Updated on 2025-02-22 GMT+08:00

Hudi Archive

What Is Archive?

Archiving is used to clean up metadata files in Hudi tables (located in the .hoodie directory, formatted as ${timestamp}.${operation_type}.${operation_status}, for example, 20240622143023546.deltacommit.request). Each operation on a Hudi table generates metadata files, and too many metadata files can lead to performance issues. Therefore, it is best to keep the number of metadata files under 1,000.

How to Execute Archive?

  1. Archive after writing data.
    • Spark SQL (Set the following parameters, trigger on data write)
      hoodie.archive.automatic=true
      hoodie.keep.max.commits=30 // The default value is 30, but you can adjust it based on the service scenario.
      hoodie.keep.min.commits=20 // The default value is 20, but you can adjust it based on the service scenario.
    • SparkDataSource (Set the following parameters in the option, trigger on data write)

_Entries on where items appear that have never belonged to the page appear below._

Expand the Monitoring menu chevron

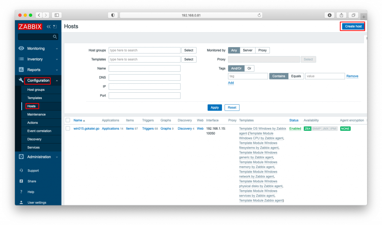(57, 48)
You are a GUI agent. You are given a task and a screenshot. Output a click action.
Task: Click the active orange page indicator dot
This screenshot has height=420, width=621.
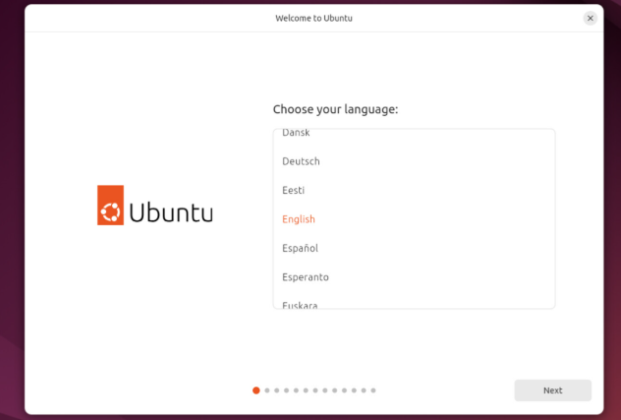coord(256,390)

      hoodie.archive.automatic=true

      hoodie.keep.max.commits=30 // The default value is 30, but you can adjust it based on the service scenario.

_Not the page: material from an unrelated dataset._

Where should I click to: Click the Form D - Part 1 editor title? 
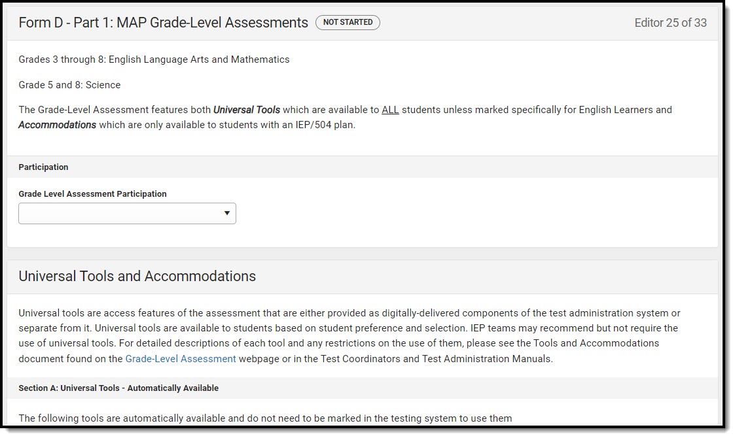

      hoodie.keep.min.commits=20 // The default value is 20, but you can adjust it based on the service scenario.

    • Flink (Set the following parameters in the with attribute, trigger on data write)

      hoodie.archive.automatic=true

      archive.max_commits=30 // The default value is 30, but you can adjust it based on the service scenario.

      archive.min_commits=20 // The default value is 20, but you can adjust it based on the service scenario.

  2. Manually trigger archive once.
    • Spark SQL (Set the following parameters, manually trigger once)
      hoodie.archive.automatic=true
      hoodie.keep.max.commits=30 // The default value is 30, but you can adjust it based on the service scenario.
      hoodie.keep.min.commits=20 // The default value is 20, but you can adjust it based on the service scenario.

      Execute the SQL. When a clean operation has been performed and the timeline contains instant records of data files that have already been cleaned, and the total number of instant records exceeds 30, the archive operation is triggered.

      run archivelog on ${table_name}